In the area of privacy, one of the most relevant strands is the attempt to recalibrate the relationship between the GDPR and ePrivacy, by moving into the GDPR part of the regime applicable to tracking technologies. If this approach prevails, the most visible impact should be felt in how preferences and consent are managed: less repetition and greater standardisation, with more reliance on browser-level signals or settings.

In any event, given that this is a proposal, caution is warranted: the real scope will depend on the final text and on how exceptions, evidentiary requirements and control mechanisms are defined.

Data

As regards data, the proposal seeks to reduce fragmentation by consolidating rules around the Data Act. The Digital Omnibus envisages integrating into the Data Act and repealing instruments such as the Regulation on the free flow of non-personal data (2018/1807), the Data Governance Act (2022/868) and the Open Data Directive (2019/1024), moving towards a single framework for the re-use of public-sector data and certain protected categories.

It also refers to improvements in “switching” (provider switching/portability in data processing services such as cloud) and to relief measures for SMEs and “small mid-caps” with respect to certain requirements. In day-to-day terms, this translates into reviewing cloud contracts, portability clauses and exit policies.

Cybersecurity

In cybersecurity and incident management, the proposal introduces two measures with significant operational impact. The first is the “single entry point”: a single mechanism for channelling notifications where multiple obligations converge (GDPR, NIS2, DORA or others).

The second is a timing adjustment: it proposes extending the GDPR deadline for notifying personal data breaches from 72 to 96 hours.
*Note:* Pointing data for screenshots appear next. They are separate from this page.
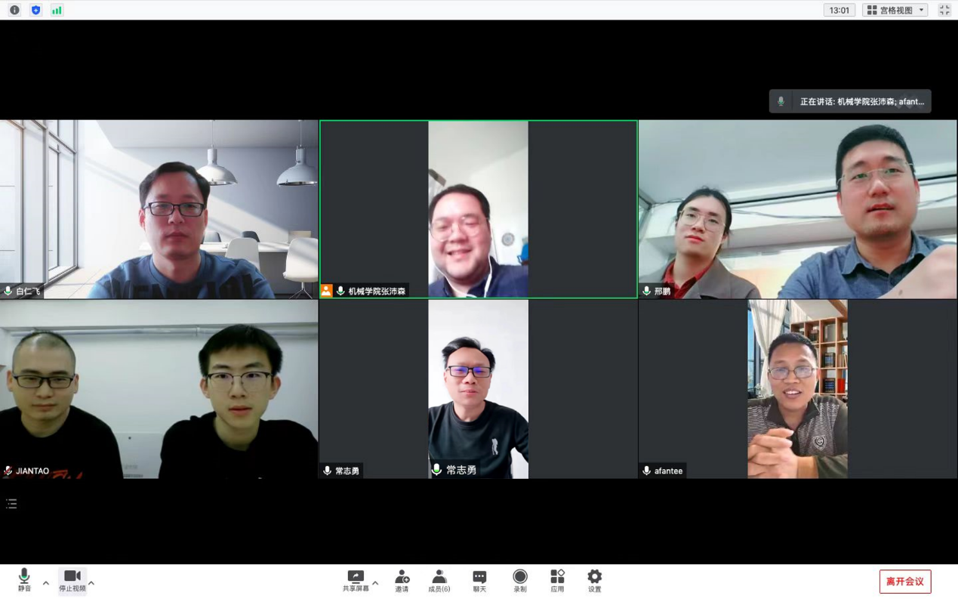Image resolution: width=958 pixels, height=599 pixels.
Task: Expand video options arrow beside 停止视频
Action: [x=91, y=583]
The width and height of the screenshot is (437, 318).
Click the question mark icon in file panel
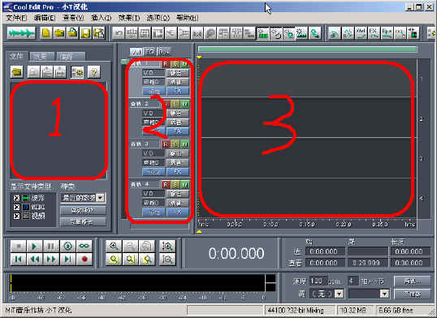pos(94,72)

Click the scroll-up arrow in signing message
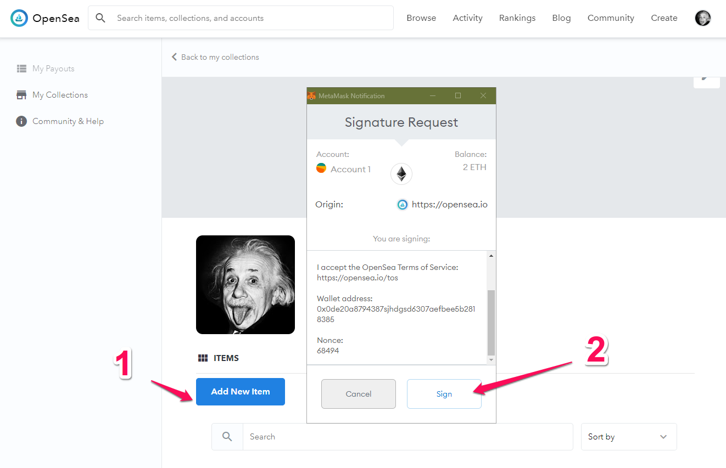[x=491, y=256]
For security and legal teams, this requires revisiting internal procedures (who decides, what is reported, to whom, and under what thresholds), but it may reduce duplication if the “single point” is implemented effectively.

Artificial intelligence

Finally, in AI (under the “AI Omnibus” proposal), the initiative is twofold: on the one hand, adjustments to the timetable and “triggers” for the applicability/enforceability of obligations relating to high-risk systems; on the other, simplifications and refinements such as the promotion of sandboxes, the extension of certain facilitations to “mid-caps”, and specific rules on the processing of special categories of data where necessary to detect or correct bias, subject to safeguards.

Right to information in marketplaces and third-party platforms

From a marketplace perspective, the “angle” of this Omnibus is not so much the consumer’s right to information (which sits in other layers, such as the DSA, consumer law or advertising rules), but rather transparency and the framework applicable to intermediation where a platform connects third parties (sellers, suppliers, partners) with users.
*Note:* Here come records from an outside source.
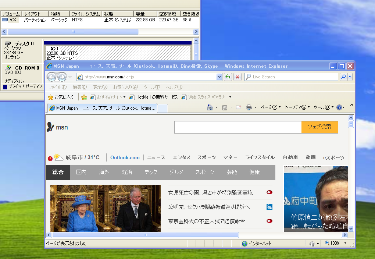Open the Outlook.com link
The image size is (375, 259).
pyautogui.click(x=125, y=157)
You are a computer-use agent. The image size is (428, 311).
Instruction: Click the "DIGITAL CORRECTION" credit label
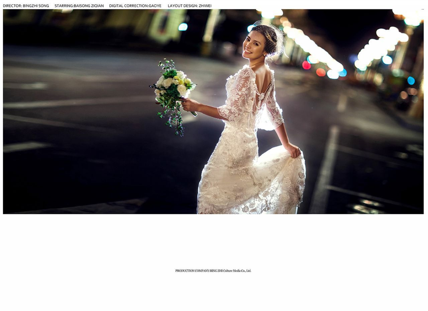click(128, 6)
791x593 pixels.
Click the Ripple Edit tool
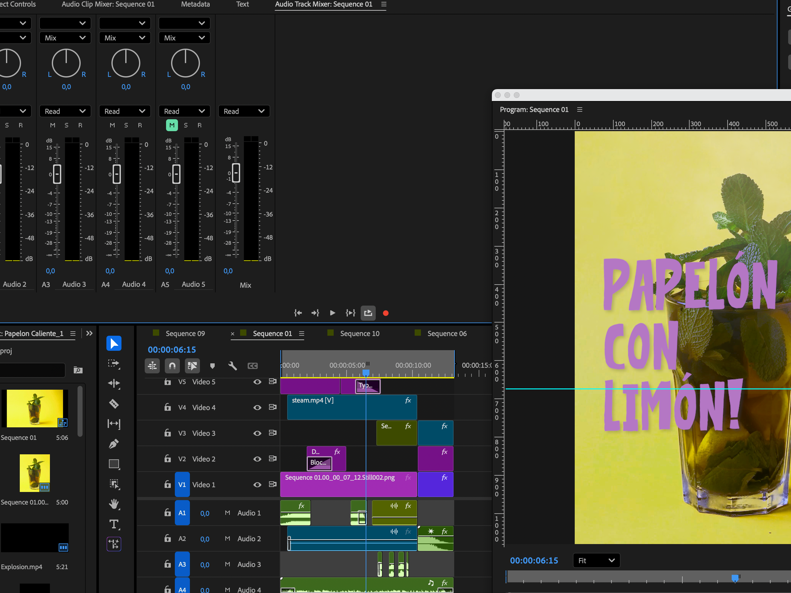point(114,384)
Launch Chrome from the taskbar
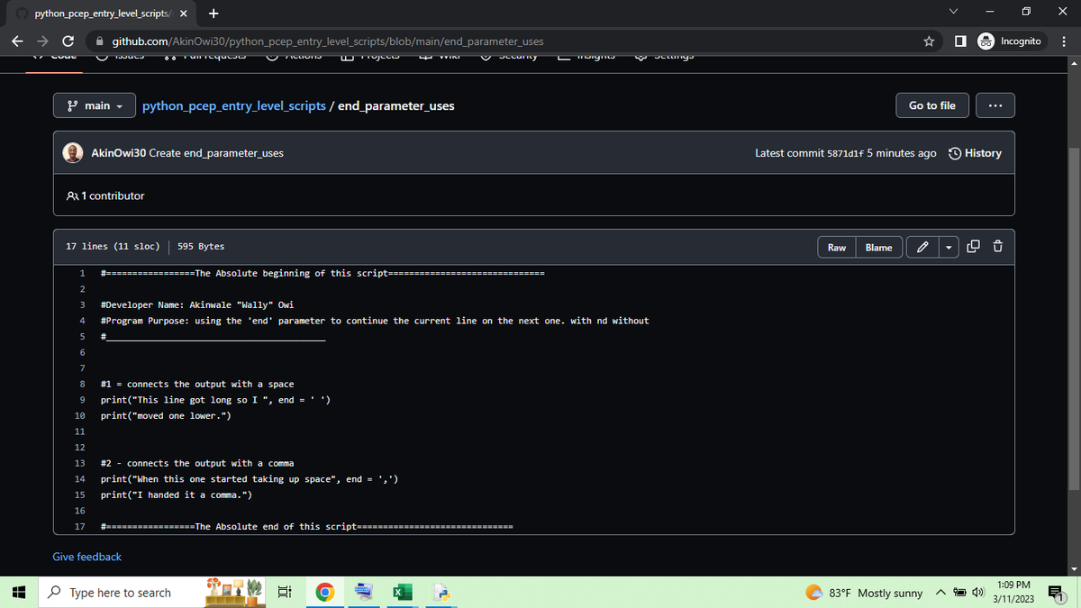The width and height of the screenshot is (1081, 608). [x=323, y=592]
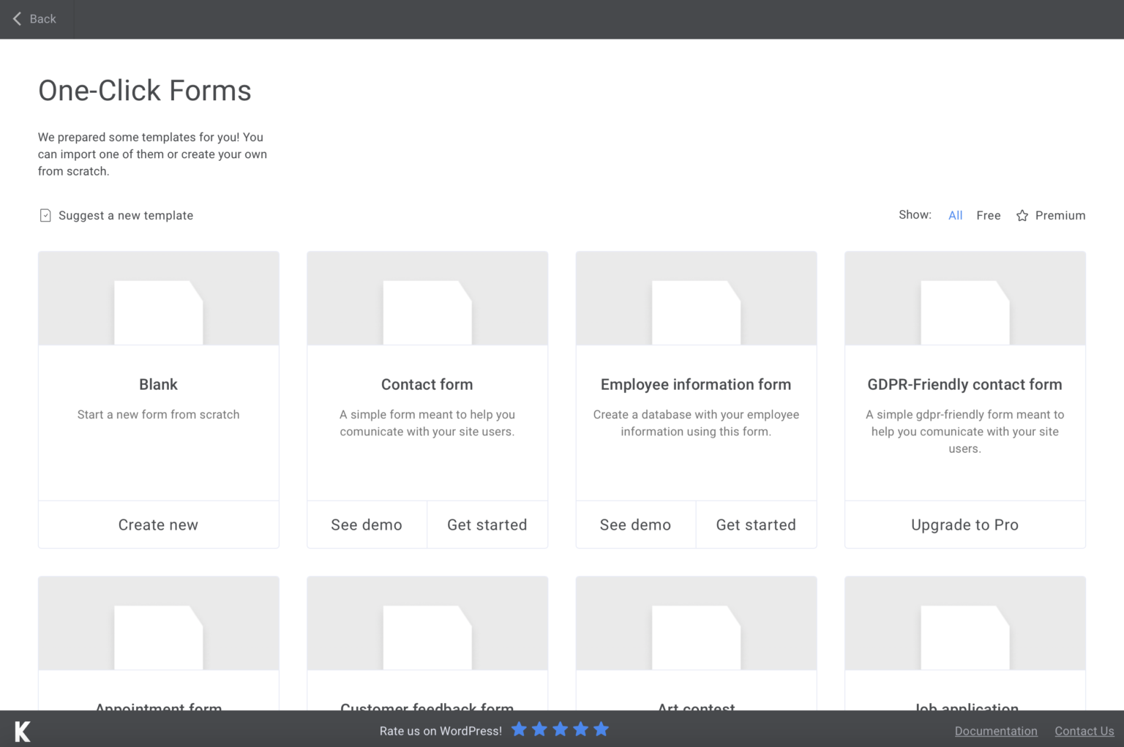Rate with the first star
1124x747 pixels.
519,729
It is useful to distinguish between two planes: information and transparency vis-à-vis consumers (governed mainly by consumer law and, in the digital environment, also by the DSA) and transparency vis-à-vis professional users operating within the platform (sellers, partners, suppliers). The Omnibus primarily affects this second plane.

The most relevant element here is the proposal to repeal the P2B Regulation (transparency for business users of online intermediation services), on the basis that part of its function has been absorbed by more recent platform-related frameworks.
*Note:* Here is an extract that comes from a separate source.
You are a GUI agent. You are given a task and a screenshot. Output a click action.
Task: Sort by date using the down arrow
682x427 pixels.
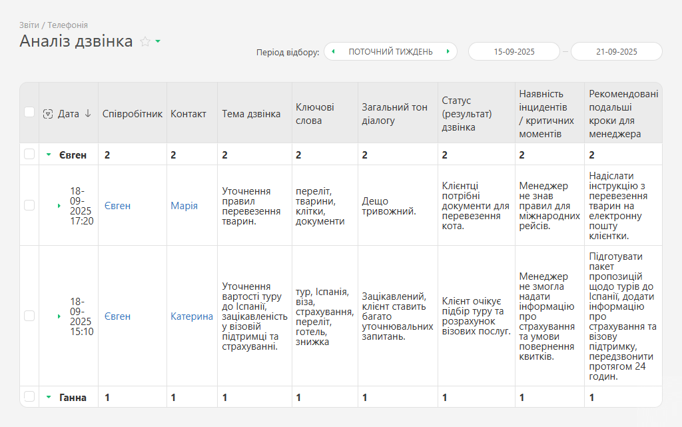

What does this mean for a “real” marketplace? It means the debate is no longer whether there are information obligations, but rather where they sit and how compliance is evidenced. Even if P2B were to disappear in its current form, the regulatory trajectory continues to push platforms to explain their rules more clearly: conditions for access and continued use, contractual changes, material decision-making criteria (for example, ranking/positioning), and complaint and dispute-management mechanisms.

The practical advice is conservative: review third-party T&Cs and the internal documentation describing “how the platform decides” (to defend decisions and respond to complaints), while avoiding the design of compliance as a single-instrument checklist, because the perimeter may shift during the legislative process.